What to do: Every line of the data below should be printed exactly. Nothing may be dropped.

☆ ☆ ☆ ☆

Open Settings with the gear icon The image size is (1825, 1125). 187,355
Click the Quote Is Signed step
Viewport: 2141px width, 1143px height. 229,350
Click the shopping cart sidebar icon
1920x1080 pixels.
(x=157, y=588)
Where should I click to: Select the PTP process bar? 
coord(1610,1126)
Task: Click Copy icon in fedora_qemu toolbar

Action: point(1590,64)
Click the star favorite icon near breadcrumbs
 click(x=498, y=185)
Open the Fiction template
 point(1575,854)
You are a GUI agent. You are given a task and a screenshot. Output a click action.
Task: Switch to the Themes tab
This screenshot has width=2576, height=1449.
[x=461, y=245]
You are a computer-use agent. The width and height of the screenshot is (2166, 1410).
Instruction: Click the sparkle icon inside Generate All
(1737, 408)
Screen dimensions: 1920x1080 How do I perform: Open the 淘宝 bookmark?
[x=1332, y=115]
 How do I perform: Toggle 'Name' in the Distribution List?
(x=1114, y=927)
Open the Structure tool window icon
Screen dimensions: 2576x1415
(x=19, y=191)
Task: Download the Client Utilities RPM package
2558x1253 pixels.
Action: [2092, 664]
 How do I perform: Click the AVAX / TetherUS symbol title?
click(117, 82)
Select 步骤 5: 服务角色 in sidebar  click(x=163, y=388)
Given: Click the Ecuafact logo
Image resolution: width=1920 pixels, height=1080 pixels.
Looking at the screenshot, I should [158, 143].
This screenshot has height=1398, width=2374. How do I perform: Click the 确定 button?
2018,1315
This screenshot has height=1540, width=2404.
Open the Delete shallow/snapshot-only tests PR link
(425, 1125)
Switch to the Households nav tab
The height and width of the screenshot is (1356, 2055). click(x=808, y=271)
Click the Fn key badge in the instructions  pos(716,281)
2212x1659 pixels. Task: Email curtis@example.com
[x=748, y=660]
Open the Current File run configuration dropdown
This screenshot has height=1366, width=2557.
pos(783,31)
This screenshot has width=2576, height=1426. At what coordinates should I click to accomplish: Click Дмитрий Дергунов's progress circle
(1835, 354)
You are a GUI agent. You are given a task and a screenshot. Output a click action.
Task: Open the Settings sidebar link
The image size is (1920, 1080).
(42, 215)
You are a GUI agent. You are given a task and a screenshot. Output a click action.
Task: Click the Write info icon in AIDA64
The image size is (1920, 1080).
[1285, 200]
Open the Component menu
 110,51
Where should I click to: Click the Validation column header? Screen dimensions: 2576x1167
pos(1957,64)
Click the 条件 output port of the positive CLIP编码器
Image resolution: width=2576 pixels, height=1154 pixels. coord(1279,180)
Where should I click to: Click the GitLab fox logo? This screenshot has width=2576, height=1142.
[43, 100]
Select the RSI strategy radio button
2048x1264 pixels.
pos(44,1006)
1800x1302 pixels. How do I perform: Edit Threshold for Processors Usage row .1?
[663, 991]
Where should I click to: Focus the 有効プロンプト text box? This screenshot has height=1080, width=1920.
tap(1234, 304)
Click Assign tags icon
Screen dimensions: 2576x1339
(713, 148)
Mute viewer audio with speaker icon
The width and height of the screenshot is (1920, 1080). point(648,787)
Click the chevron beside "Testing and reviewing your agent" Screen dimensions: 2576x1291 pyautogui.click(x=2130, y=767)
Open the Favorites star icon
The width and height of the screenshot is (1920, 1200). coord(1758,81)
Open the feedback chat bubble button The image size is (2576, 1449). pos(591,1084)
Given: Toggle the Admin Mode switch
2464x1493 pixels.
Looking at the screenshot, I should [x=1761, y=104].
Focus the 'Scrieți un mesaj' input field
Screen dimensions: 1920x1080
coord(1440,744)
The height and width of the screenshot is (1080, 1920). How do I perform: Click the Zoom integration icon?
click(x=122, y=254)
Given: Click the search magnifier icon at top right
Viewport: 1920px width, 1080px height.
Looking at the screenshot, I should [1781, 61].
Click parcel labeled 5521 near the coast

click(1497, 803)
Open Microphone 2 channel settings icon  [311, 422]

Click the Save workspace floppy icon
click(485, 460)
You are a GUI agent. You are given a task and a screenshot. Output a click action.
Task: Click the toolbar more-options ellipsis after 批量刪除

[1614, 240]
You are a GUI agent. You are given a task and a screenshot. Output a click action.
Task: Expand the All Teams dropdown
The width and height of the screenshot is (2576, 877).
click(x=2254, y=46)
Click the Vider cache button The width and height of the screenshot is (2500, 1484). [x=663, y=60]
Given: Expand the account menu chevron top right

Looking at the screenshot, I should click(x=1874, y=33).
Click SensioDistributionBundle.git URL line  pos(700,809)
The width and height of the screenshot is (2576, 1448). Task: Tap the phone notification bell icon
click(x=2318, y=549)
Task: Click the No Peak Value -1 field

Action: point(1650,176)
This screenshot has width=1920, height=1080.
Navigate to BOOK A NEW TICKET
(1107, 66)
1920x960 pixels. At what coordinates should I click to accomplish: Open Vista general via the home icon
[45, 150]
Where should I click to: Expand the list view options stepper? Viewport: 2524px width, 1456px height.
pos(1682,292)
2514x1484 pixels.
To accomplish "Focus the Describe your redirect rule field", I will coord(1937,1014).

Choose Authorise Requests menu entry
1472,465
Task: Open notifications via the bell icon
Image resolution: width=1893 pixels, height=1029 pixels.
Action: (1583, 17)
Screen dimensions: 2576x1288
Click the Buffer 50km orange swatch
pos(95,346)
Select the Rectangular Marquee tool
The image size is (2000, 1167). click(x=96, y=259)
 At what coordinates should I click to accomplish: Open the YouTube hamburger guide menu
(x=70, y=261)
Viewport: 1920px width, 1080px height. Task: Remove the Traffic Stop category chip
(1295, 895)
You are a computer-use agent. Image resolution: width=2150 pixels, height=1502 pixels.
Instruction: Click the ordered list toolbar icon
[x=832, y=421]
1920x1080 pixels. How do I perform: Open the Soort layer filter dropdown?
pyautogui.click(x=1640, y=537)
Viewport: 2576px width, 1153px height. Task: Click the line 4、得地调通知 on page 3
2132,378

☆ ☆ ☆ ☆

The completed task:
Open Settings with the gear icon The image size is (1825, 1125). 187,355
Click the Quote Is Signed step
Viewport: 2141px width, 1143px height. 229,350
Click the shopping cart sidebar icon
1920x1080 pixels.
(x=157, y=588)
Where should I click to: Select the PTP process bar? 
coord(1610,1126)
Task: Click Copy icon in fedora_qemu toolbar

Action: point(1590,64)
Click the star favorite icon near breadcrumbs
 click(x=498, y=185)
Open the Fiction template
 point(1575,854)
You are a GUI agent. You are given a task and a screenshot. Output a click action.
Task: Switch to the Themes tab
This screenshot has width=2576, height=1449.
[x=461, y=245]
You are a computer-use agent. The width and height of the screenshot is (2166, 1410).
Instruction: Click the sparkle icon inside Generate All
(1737, 408)
Screen dimensions: 1920x1080 How do I perform: Open the 淘宝 bookmark?
[x=1332, y=115]
 How do I perform: Toggle 'Name' in the Distribution List?
(x=1114, y=927)
Open the Structure tool window icon
Screen dimensions: 2576x1415
(x=19, y=191)
Task: Download the Client Utilities RPM package
2558x1253 pixels.
Action: [2092, 664]
 How do I perform: Click the AVAX / TetherUS symbol title?
click(117, 82)
Select 步骤 5: 服务角色 in sidebar  click(x=163, y=388)
Given: Click the Ecuafact logo
Image resolution: width=1920 pixels, height=1080 pixels.
Looking at the screenshot, I should [158, 143].
This screenshot has height=1398, width=2374. How do I perform: Click the 确定 button?
2018,1315
This screenshot has height=1540, width=2404.
Open the Delete shallow/snapshot-only tests PR link
(425, 1125)
Switch to the Households nav tab
The height and width of the screenshot is (1356, 2055). click(x=808, y=271)
Click the Fn key badge in the instructions  pos(716,281)
2212x1659 pixels. Task: Email curtis@example.com
[x=748, y=660]
Open the Current File run configuration dropdown
This screenshot has height=1366, width=2557.
pos(783,31)
This screenshot has width=2576, height=1426. At what coordinates should I click to accomplish: Click Дмитрий Дергунов's progress circle
(1835, 354)
You are a GUI agent. You are given a task and a screenshot. Output a click action.
Task: Open the Settings sidebar link
The image size is (1920, 1080).
(42, 215)
You are a GUI agent. You are given a task and a screenshot. Output a click action.
Task: Click the Write info icon in AIDA64
The image size is (1920, 1080).
[1285, 200]
Open the Component menu
 110,51
Where should I click to: Click the Validation column header? Screen dimensions: 2576x1167
pos(1957,64)
Click the 条件 output port of the positive CLIP编码器
Image resolution: width=2576 pixels, height=1154 pixels. coord(1279,180)
Where should I click to: Click the GitLab fox logo? This screenshot has width=2576, height=1142.
[43, 100]
Select the RSI strategy radio button
2048x1264 pixels.
pos(44,1006)
1800x1302 pixels. How do I perform: Edit Threshold for Processors Usage row .1?
[663, 991]
Where should I click to: Focus the 有効プロンプト text box? This screenshot has height=1080, width=1920.
tap(1234, 304)
Click Assign tags icon
Screen dimensions: 2576x1339
(713, 148)
Mute viewer audio with speaker icon
The width and height of the screenshot is (1920, 1080). point(648,787)
Click the chevron beside "Testing and reviewing your agent" Screen dimensions: 2576x1291 pyautogui.click(x=2130, y=767)
Open the Favorites star icon
The width and height of the screenshot is (1920, 1200). coord(1758,81)
Open the feedback chat bubble button The image size is (2576, 1449). pos(591,1084)
Given: Toggle the Admin Mode switch
2464x1493 pixels.
Looking at the screenshot, I should [x=1761, y=104].
Focus the 'Scrieți un mesaj' input field
Screen dimensions: 1920x1080
coord(1440,744)
The height and width of the screenshot is (1080, 1920). How do I perform: Click the Zoom integration icon?
click(x=122, y=254)
Given: Click the search magnifier icon at top right
Viewport: 1920px width, 1080px height.
Looking at the screenshot, I should [1781, 61].
Click parcel labeled 5521 near the coast

click(1497, 803)
Open Microphone 2 channel settings icon  [311, 422]

Click the Save workspace floppy icon
click(485, 460)
You are a GUI agent. You are given a task and a screenshot. Output a click action.
Task: Click the toolbar more-options ellipsis after 批量刪除

[1614, 240]
You are a GUI agent. You are given a task and a screenshot. Output a click action.
Task: Expand the All Teams dropdown
The width and height of the screenshot is (2576, 877).
click(x=2254, y=46)
Click the Vider cache button The width and height of the screenshot is (2500, 1484). [x=663, y=60]
Given: Expand the account menu chevron top right

Looking at the screenshot, I should click(x=1874, y=33).
Click SensioDistributionBundle.git URL line  pos(700,809)
The width and height of the screenshot is (2576, 1448). Task: Tap the phone notification bell icon
click(x=2318, y=549)
Task: Click the No Peak Value -1 field

Action: point(1650,176)
This screenshot has width=1920, height=1080.
Navigate to BOOK A NEW TICKET
(1107, 66)
1920x960 pixels. At what coordinates should I click to accomplish: Open Vista general via the home icon
[45, 150]
Where should I click to: Expand the list view options stepper? Viewport: 2524px width, 1456px height.
pos(1682,292)
2514x1484 pixels.
To accomplish "Focus the Describe your redirect rule field", I will coord(1937,1014).

Choose Authorise Requests menu entry
1472,465
Task: Open notifications via the bell icon
Image resolution: width=1893 pixels, height=1029 pixels.
Action: (1583, 17)
Screen dimensions: 2576x1288
Click the Buffer 50km orange swatch
pos(95,346)
Select the Rectangular Marquee tool
The image size is (2000, 1167). click(x=96, y=259)
 At what coordinates should I click to accomplish: Open the YouTube hamburger guide menu
(x=70, y=261)
Viewport: 1920px width, 1080px height. Task: Remove the Traffic Stop category chip
(1295, 895)
You are a computer-use agent. Image resolution: width=2150 pixels, height=1502 pixels.
Instruction: Click the ordered list toolbar icon
[x=832, y=421]
1920x1080 pixels. How do I perform: Open the Soort layer filter dropdown?
pyautogui.click(x=1640, y=537)
Viewport: 2576px width, 1153px height. Task: Click the line 4、得地调通知 on page 3
2132,378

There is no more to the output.